* _Passage provided_
%%
The Hedge Fund Case Study

The number of hedge funds has grown exponentially in recent years: The Eureka hedge database indicates a total of approximately 20,000 active funds worldwide.1 Hedge funds are minimally regulated investment vehicles and, therefore, prime targets of fraud. For example, hedge fund managers may fake return data to create the illusion of high profits and attract more investors.

We will use monthly returns data from January 1991 to October 2008 from three hedge funds:

  • Gateway Fund
  • Growth Fund of America
  • Fairfield Sentry Fund

The Fairfield Sentry Fund is a Madoff fund known to have reported fake data. As such, it offers a benchmark for verifying the efficacy of fraud detection mechanisms.

Gathering Heterogeneous Data

Data for the Gateway Fund can be downloaded from the Natixis web site as a Microsoft® Excel® file containing the net asset value (NAV) of the fund on a monthly basis. Using the MATLAB Data Import Tool, we define how the data is to be imported (Figure 1). The Data Import Tool can automatically generate the MATLAB code to reproduce the defined import style.

Figure 1. The MATLAB Data Import Tool for interactively importing data from files.

Figure 1. The MATLAB Data Import Tool for interactively importing data from files.

After importing the NAV for the Gateway Fund, we use the following code to calculate the monthly returns:
% Calculate monthly returns
gatewayReturns = tick2ret(gatewayNAV);

For the Growth Fund of America, we use Datafeed Toolbox(tm) to obtain data from Yahoo! Finance, specifying the ticker symbol for the fund (AGTHX), the name of the relevant field (adjusted close price), and the time period of interest:

% Connect to yahoo and fetch data
c=yahoo;
data = fetch(c, 'AGTHX', 'Adj Close', startDate, endDate);

Unfortunately, Yahoo does not provide data for the period from January 1991 to February 1993. For this time period, we have to collect the data manually.
%%
* _Collected data_
%%
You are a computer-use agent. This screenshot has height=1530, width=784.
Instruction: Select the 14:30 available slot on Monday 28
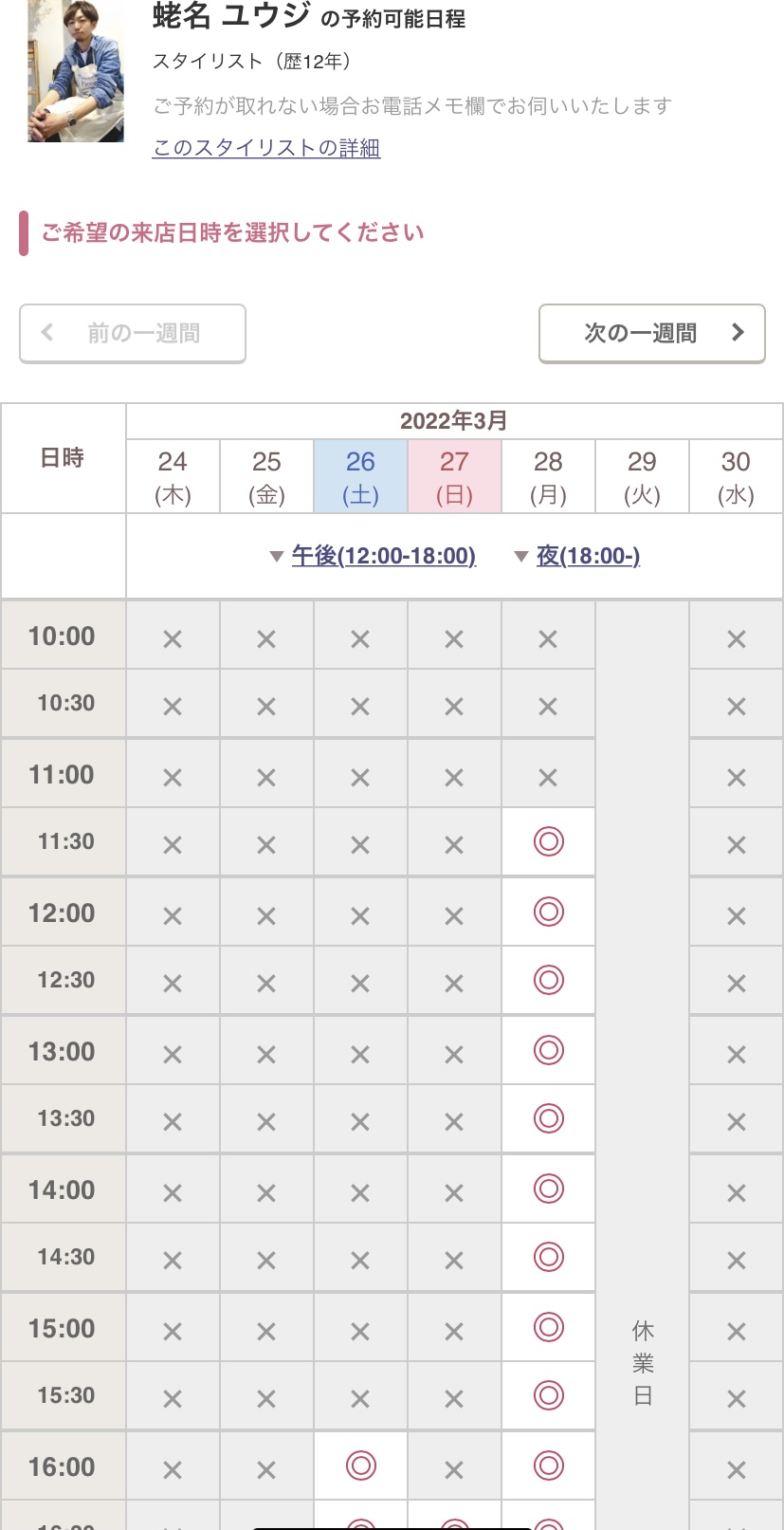pyautogui.click(x=548, y=1257)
%%
Resume the hedge fund case study from where it stops.

* _Output of the task_
Using the financial time series object in Financial Toolbox™, we convert the imported daily data to the desired monthly frequency:

%Convert to monthly returns
tsobj = fints(dates, agthxClose);
tsobj = tomonthly(tsobj);

Finally, we import reported data from the Fairfield Sentry fund. We use two freely available Java™ classes, PDFBox and FontBox, to read the text from the pdf version of the Fairfield Sentry fund fact sheet:


% Instantiate necessary classes
pdfdoc = org.apache.pdfbox.pdmodel.PDDocument;
reader = org.apache.pdfbox.util.PDFTextStripper;

% Read data
pdfdoc = pdfdoc.load(FilePath);
pdfstr = reader.getText(pdfdoc);

Having imported the text, we extract the parts containing the data of interest—that is, a table of monthly returns.

Some tests for fraudulent data require comparison of the funds’ returns data to standard market data. We import the benchmark data for each fund using the techniques described above.

Once the data is imported and available, we can assess its consistency—for example, by comparing the normalized performance of all three funds (Figure 2).

Figure 2. Plot comparing the performance of the funds under consideration.

Figure 2. Plot comparing the performance of the funds under consideration.

Simply viewing the plot allows for a qualitative assessment. For example, the Madoff fund exhibits an unusually smooth growth, yielding a high profit. Furthermore, there are no obvious indications of inconsistency in the underlying data. This means that we will be able to use formal methods to detect fraudulent activities.